JOL Press : Des sanctions de la part de Bruxelles sont-elles envisageables ?

Eric Heyer : C’est envisageable mais ce serait absurde. On fait des efforts, on n’arrive pas à réduire les déficits sans casser la croissance et parce que la dette publique ne serait pas réduite on aurait une amende ? Je préfèrerais qu’en guise de sanction on nous propose de changer de stratégie.

JOL Press : François Hollande va-t-il malgré tout devoir changer de ministre de l’Economie ? Le nom de l’ancien président de l’OMC, Pascal Lamy, circulerait…

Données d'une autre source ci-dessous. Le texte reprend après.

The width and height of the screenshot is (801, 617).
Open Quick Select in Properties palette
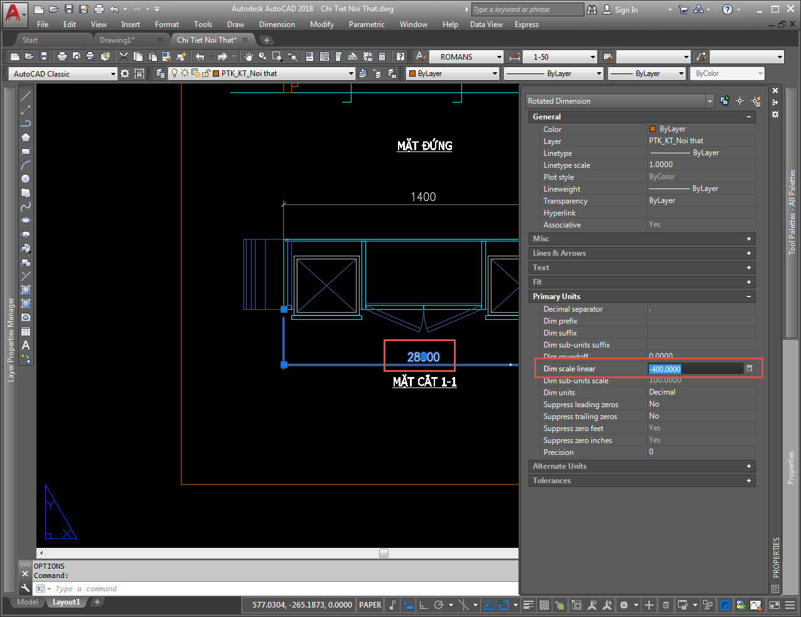[756, 101]
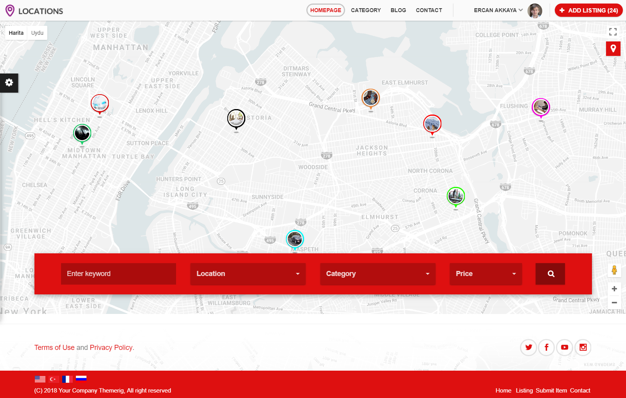The width and height of the screenshot is (626, 398).
Task: Open the Instagram social link
Action: click(583, 347)
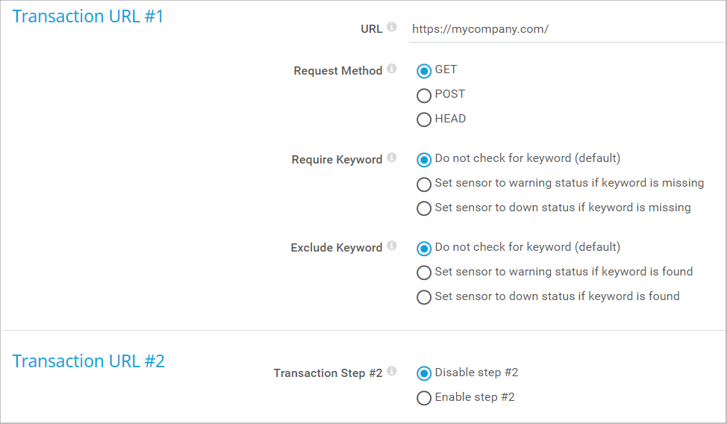Image resolution: width=727 pixels, height=424 pixels.
Task: Set warning status if keyword is found
Action: point(424,272)
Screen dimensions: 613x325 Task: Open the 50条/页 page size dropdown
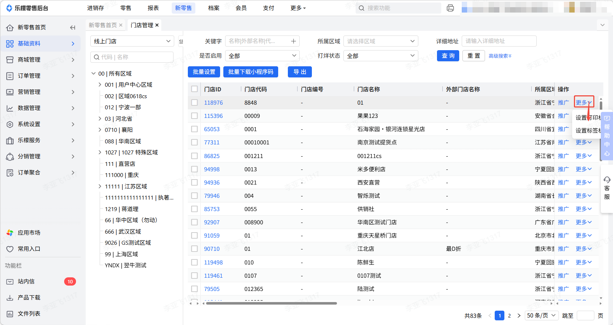pos(541,315)
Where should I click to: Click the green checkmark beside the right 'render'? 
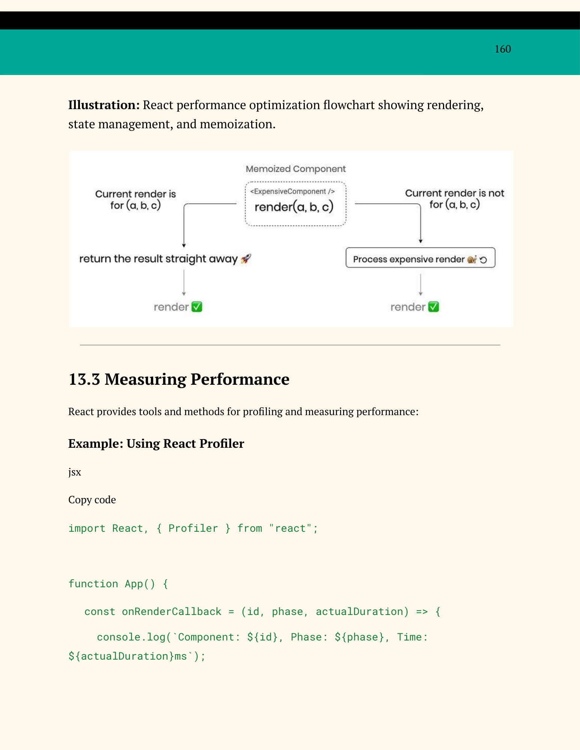[434, 307]
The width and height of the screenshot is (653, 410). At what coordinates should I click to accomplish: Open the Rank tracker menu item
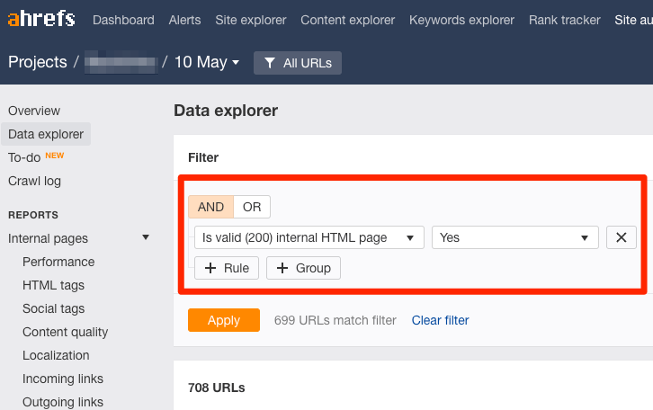point(564,20)
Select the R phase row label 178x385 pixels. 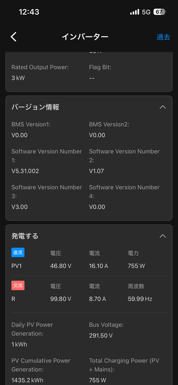pos(13,299)
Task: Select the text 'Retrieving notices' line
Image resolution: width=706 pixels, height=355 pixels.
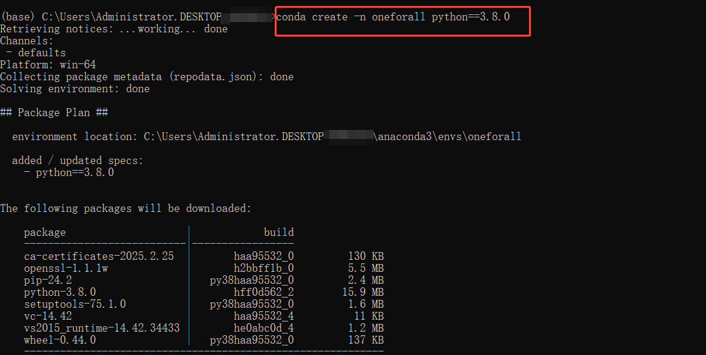Action: tap(114, 29)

Eric Heyer : Je ne crois pas en la personnalisation de la politique économique. Jérôme Cahuzac a été remplacé par Bernard Cazeneuve au Budget et la politique n’a pas changé. Il y a des choix politiques à faire en France mais on voit bien aujourd’hui que ces choix sont soumis à la stratégie européenne. On a signé des traités, le pacte de stabilité et de croissance, on s’est engagé à réduire les déficits et les ministres sont là pour mettre en œuvre les étapes pour atteindre les objectifs dictés par Bruxelles. Les ministres sont avant tout des ouvriers. Ce qui serait vraiment une rupture, ce serait que le Premier ministre ou le président de la République changent de stratégie et qu’ils parviennent à faire changer la stratégie européenne. Aujourd’hui les marges de manœuvres sont quasi nulles, tout ce qui sera fait à la marge sera du détail.